--- START ---

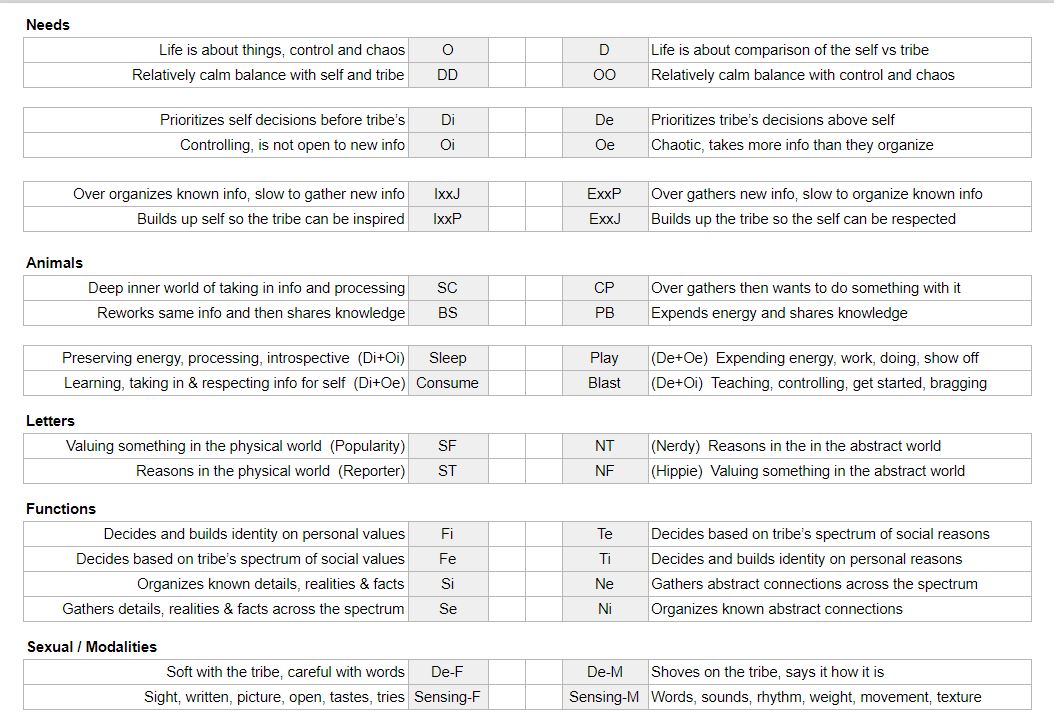This screenshot has height=723, width=1054.
Task: Select the 'IxxJ' code cell
Action: (448, 194)
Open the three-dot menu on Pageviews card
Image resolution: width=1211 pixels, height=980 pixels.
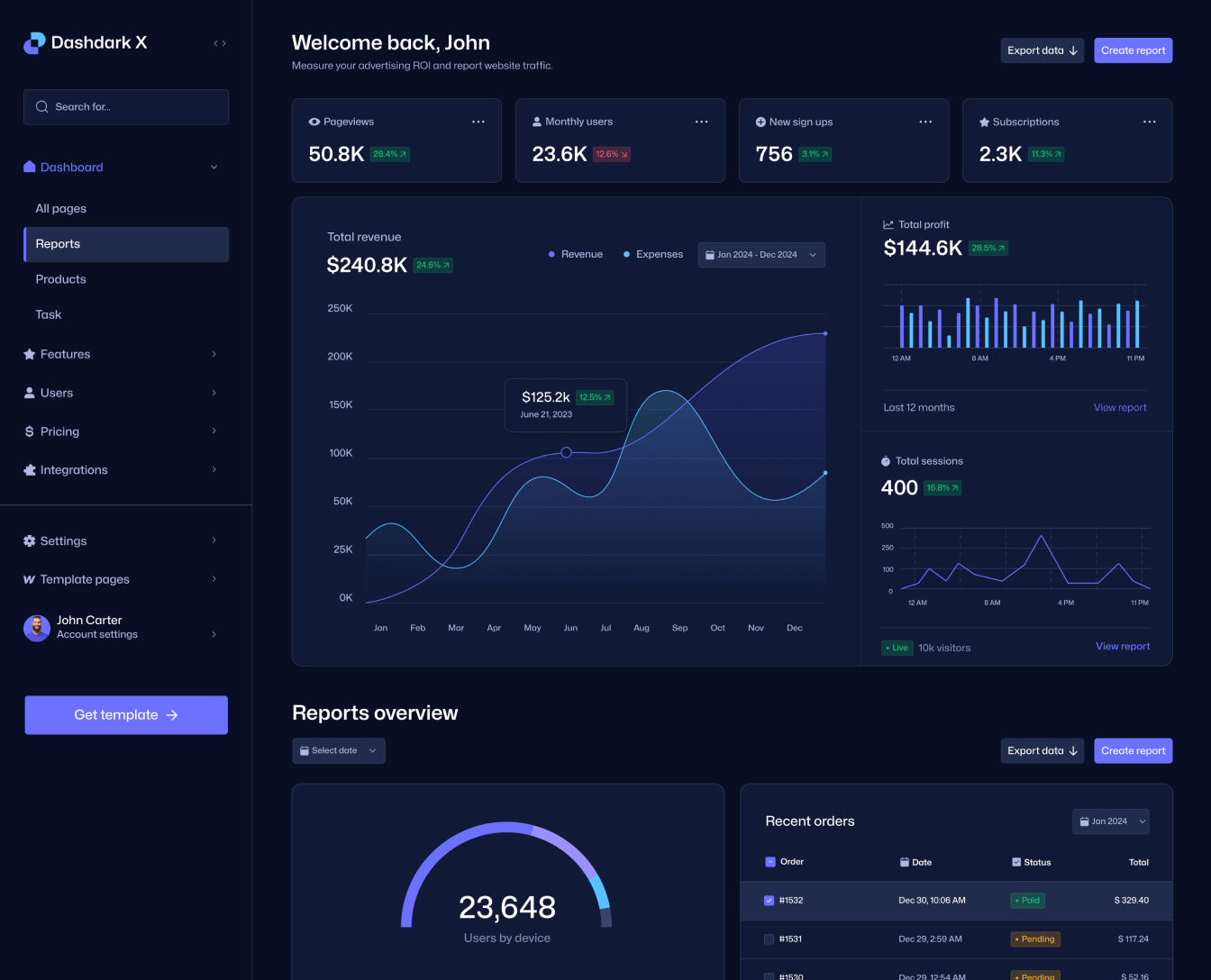[x=478, y=122]
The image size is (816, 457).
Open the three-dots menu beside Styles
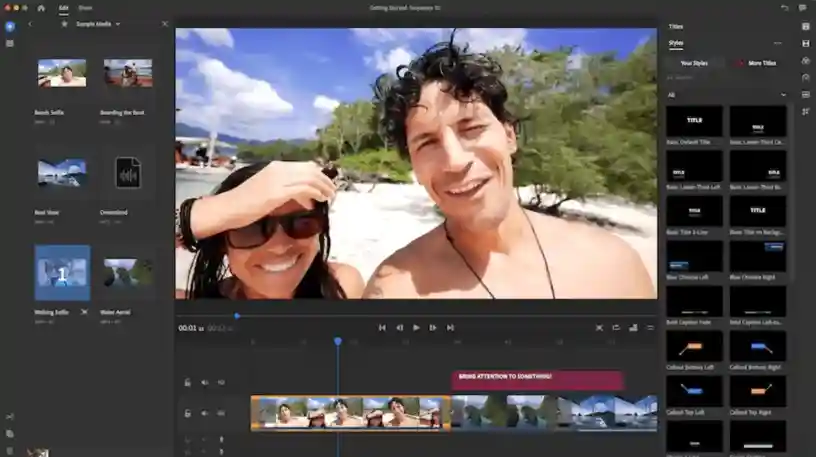click(777, 43)
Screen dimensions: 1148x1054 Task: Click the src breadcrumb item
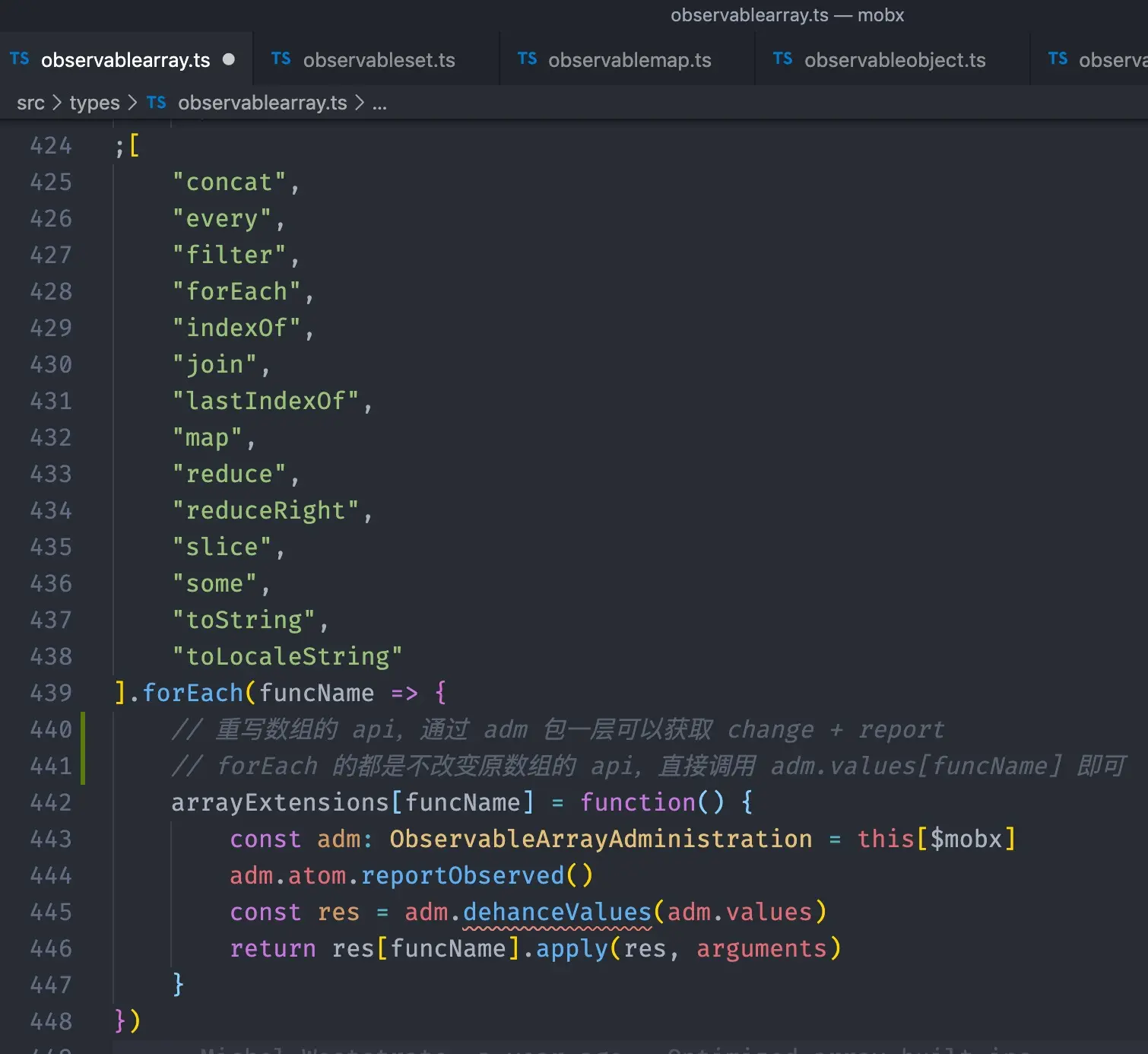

--- END ---

AIM OF THE TASK -
Return exactly the line containing "Open the three-dot menu on Pageviews card" and every line after it, up to and including the final line of the entries above. Pictures stay out.

RESULT BELOW -
Open the three-dot menu on Pageviews card
Image resolution: width=1211 pixels, height=980 pixels.
[x=478, y=122]
The image size is (816, 457).
Open the three-dots menu beside Styles
click(777, 43)
Screen dimensions: 1148x1054 Task: Click the src breadcrumb item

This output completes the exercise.